Finance

Why do people find financial services so difficult?  

For at least 20 years, the government and industry has talked about the advice gap and how to fix it. The Financial Conduct Authority’s advice-guidance boundary review is the latest regulatory intervention to try and close it.

According to the Retail Mediation Activities Return in 2022, there were 3.9 million clients receiving ongoing advice, yet there are 51 million people in the UK aged 18 to 86. The government’s challenge must be our opportunity.

We can all imagine what financial services these people would ideally have: enough health, critical illness and life cover; a will; a decent mortgage rate; Isas and pensions with decent charges and features, using efficient funds for the client’s risk; and an emergency fund.

What is the point of ‘greater freedom in pensions’ legislation if the bureaucracy and liability make it so difficult to use them?

If everyone had these building blocks, individuals and society would be in a better place and the advice gap wouldn’t be an issue. So why isn’t it as simple as telling everyone to do that? It’s the same as telling people to exercise more, eat less, drink less, not smoke and so on.

My point is the issue is not that part of advice, it’s all the things that have to happen before somebody is able to put such a plan in place. And even once they are ready to do something, all the bureaucracy discourages them.

A consumer needs to:

  • Perceive themselves in the future and have some concept of their needs then.
  • Be willing to give up something today in return for something else later.
  • Trust retail financial services to enable that.
  • Accept reasonable expectations and ignore get-rich-quick campaigns.

It’s possible the consumer can get there on their own. Some do, and then procure their own products directly, perhaps using robo advice. However, the vast majority need or will need an adviser to get them there.

The fact the adviser usually then also procures the products for them too is only part of the process – but it is the most regulated part and thus the part that is documented. So, naturally, it’s the part of the boundary review getting the most attention.

If younger clients hear their parents and grandparents struggling to access their retail investments, why would they put their own money into them?

It’s easy to forget that a large share of the assets held by advised clients only exists because an adviser has taken them through the steps that have enabled them to build those assets. If we allow the gap to persist, we’re not only missing out on existing assets – there’s also the opportunity cost of the assets that might have been.

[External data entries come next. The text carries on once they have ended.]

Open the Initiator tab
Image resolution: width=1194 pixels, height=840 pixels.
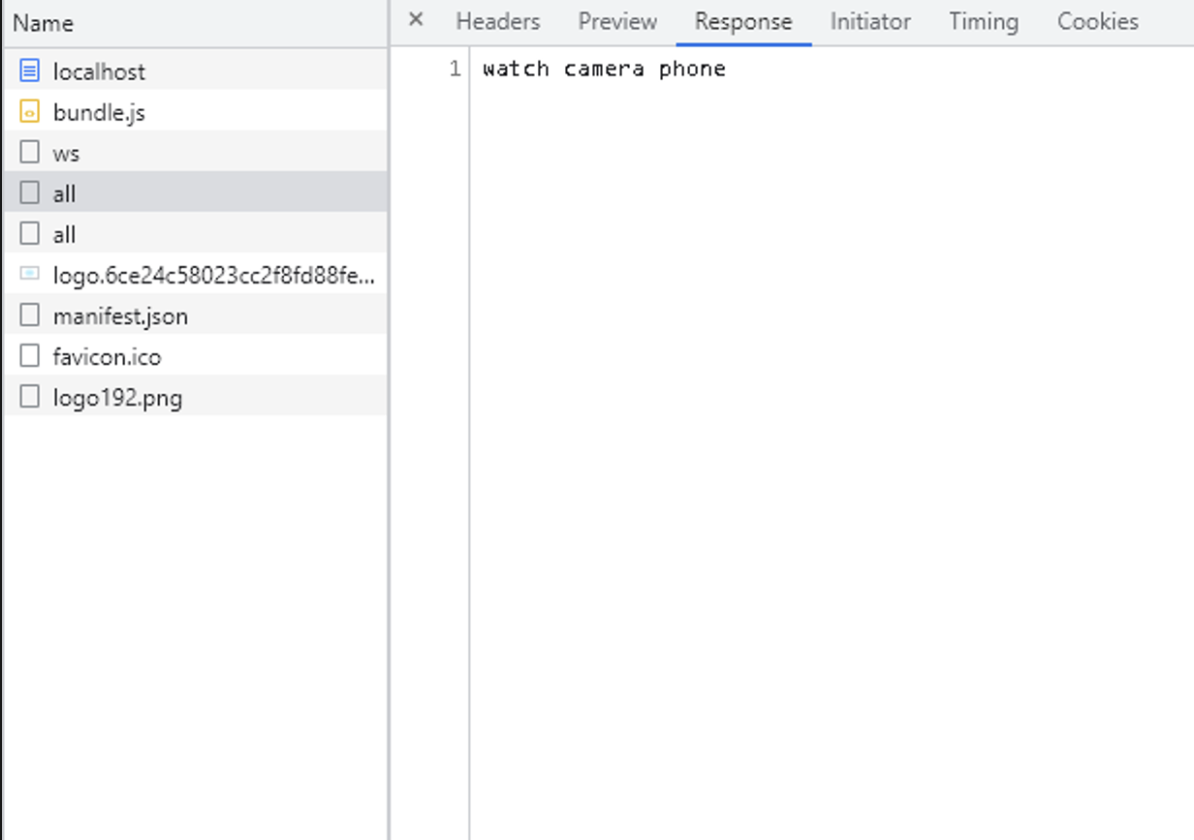[870, 22]
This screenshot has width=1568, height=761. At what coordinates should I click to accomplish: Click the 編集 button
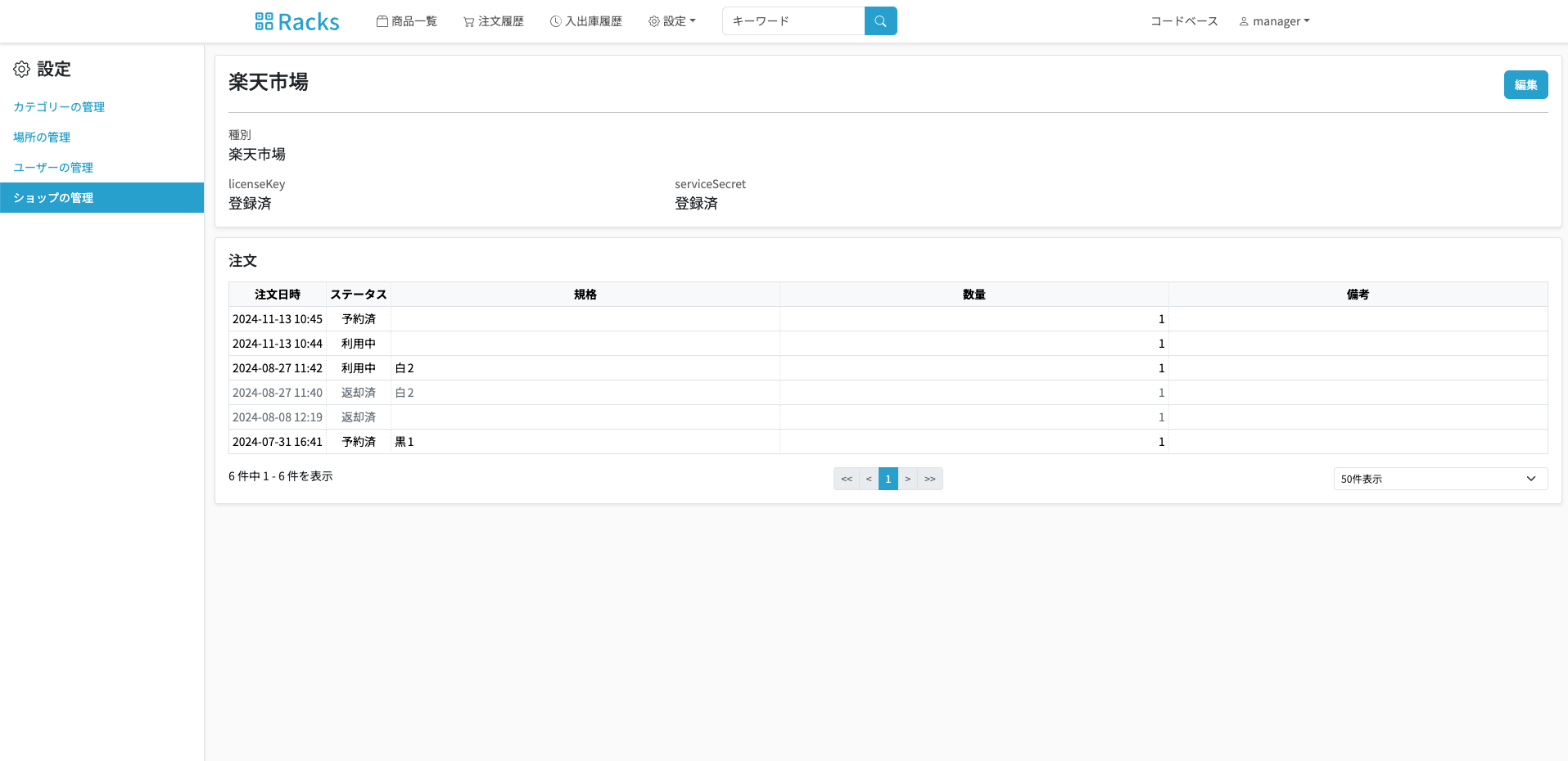pos(1525,85)
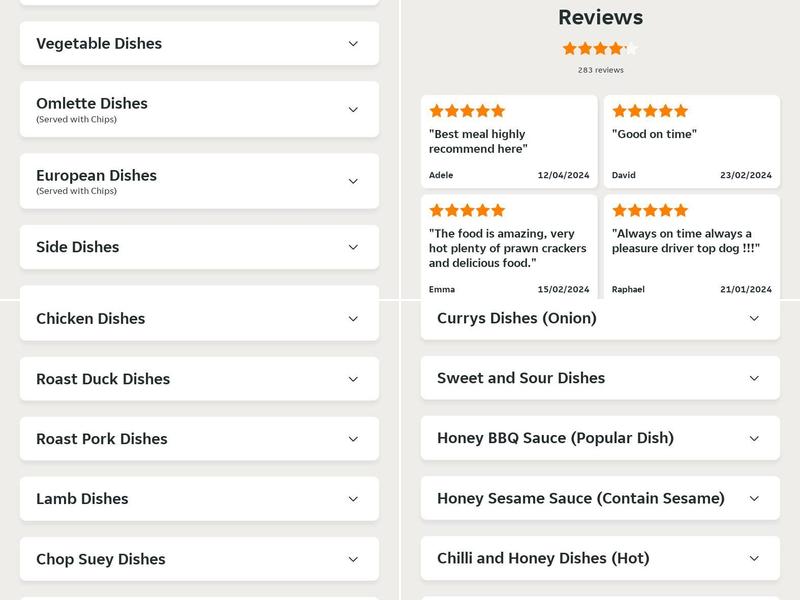Click the overall star rating under Reviews
The image size is (800, 600).
600,48
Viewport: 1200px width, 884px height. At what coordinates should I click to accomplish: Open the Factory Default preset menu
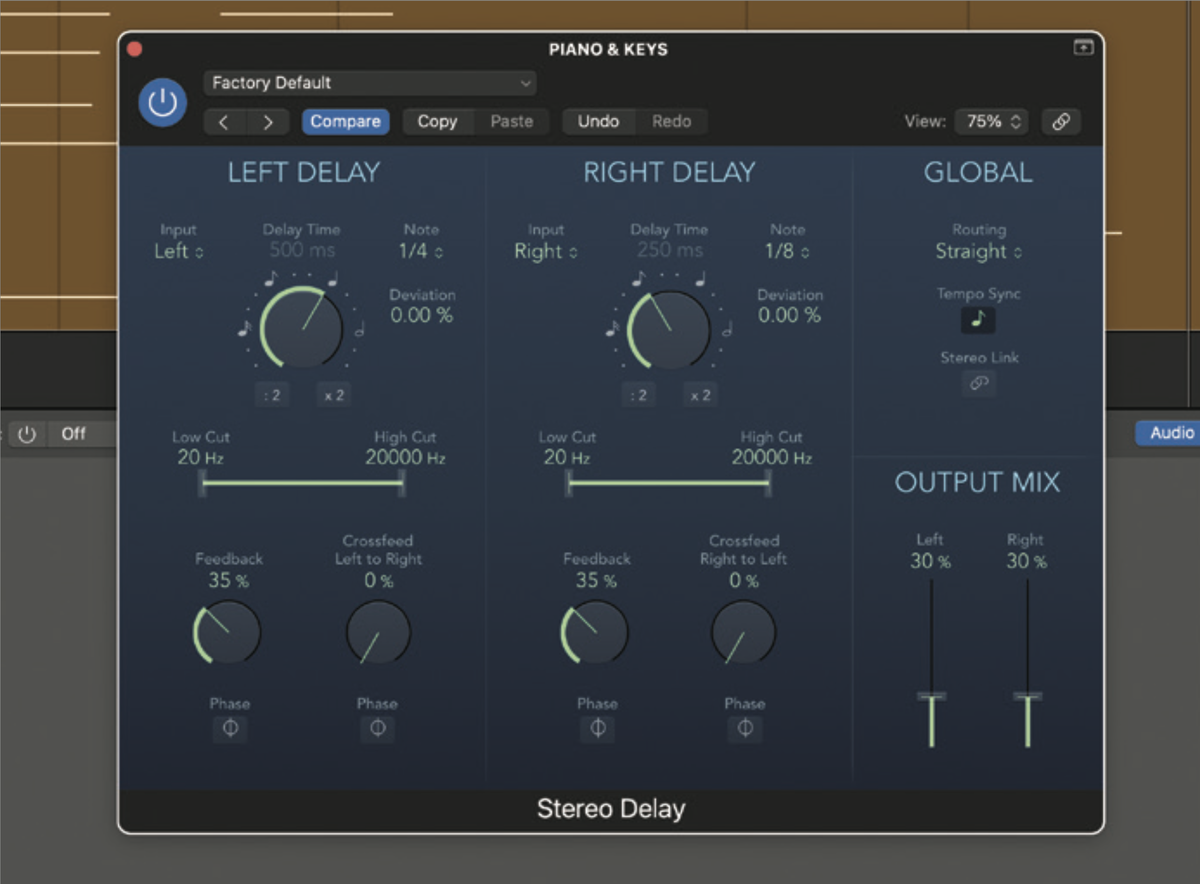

Putting a client in a position to be willing and able to buy financial products is where I believe the latest government initiative – and, in particular, the targeted-support proposal – can be different.

Financial educators, public-service ads and generic marketing have tried for years, and yet we have a gap. Meanwhile, other sectors have been able to market to and service consumers in ways that have become increasingly personal and targeted. With modern technology and automation, we can service all the consumers that need it and we can deliver compliant recommendations fast enough to make it profitable to take them on.

The problem isn’t the moment a consumer is ready to buy a product and become a client, it’s getting them to that point – and this can take a long time.

Having got themselves into the position to take action, what is the consumer’s reward? A barrage of bureaucracy

It is implausible a consumer could or would do everything in one go, and it is now easy to cancel, so the engagement and support needs to continue in any case. If targeted support empowers it, the advice industry can harness technology and automation to engage with clients in the same way other industries have used it to help customers become ready sooner, come to the right place and stick with it.

The image below shows where different generations are getting this support from at the moment:

Statista Global Consumer Survey July 2022

Will targeted support solve the advice gap and mean consumers will embrace retail financial services and advice – and stop using online trading platforms, crypto, get-rich-quick schemes or just spending it all?

Unfortunately, we have another hurdle to overcome: having got themselves into the position to take action, what is the consumer’s reward? A barrage of bureaucracy: fact finds bordering on interrogation, hearing about all the other things they could do, what could go wrong if they take action, that they can change their mind, how to complain if it all goes wrong…

Advisers can afford to deliver the advice and solution with modern technology, but can they afford to take on the liability for all the things they could or should have done?

The problem isn’t the moment a consumer is ready to buy a product and become a client, it’s getting them to that point

This hurdle applies to the advised as much as those in the gap. There is now a duty to support consumers when they come to use the product as much as when they buy it. What is the point of ‘greater freedom in pensions’ legislation if the bureaucracy and liability make it so difficult to use them?

If younger clients hear their parents and grandparents struggling to access their retail investments, why would they put their own money into them?

This is where simplified advice in the boundary review has to be simpler – not just in the solution but in the ways it is put to the client. And it has to immunise the adviser from liability for things outside of that remit.

In a Consumer Duty environment, the boundary review has a great opportunity to impact the advice gap and bring in a whole new group of clients – and we have the point of sale technology to enable it. In the process, we must make sure we also remember the importance of the steps before a sale and how the industry treats people when they buy.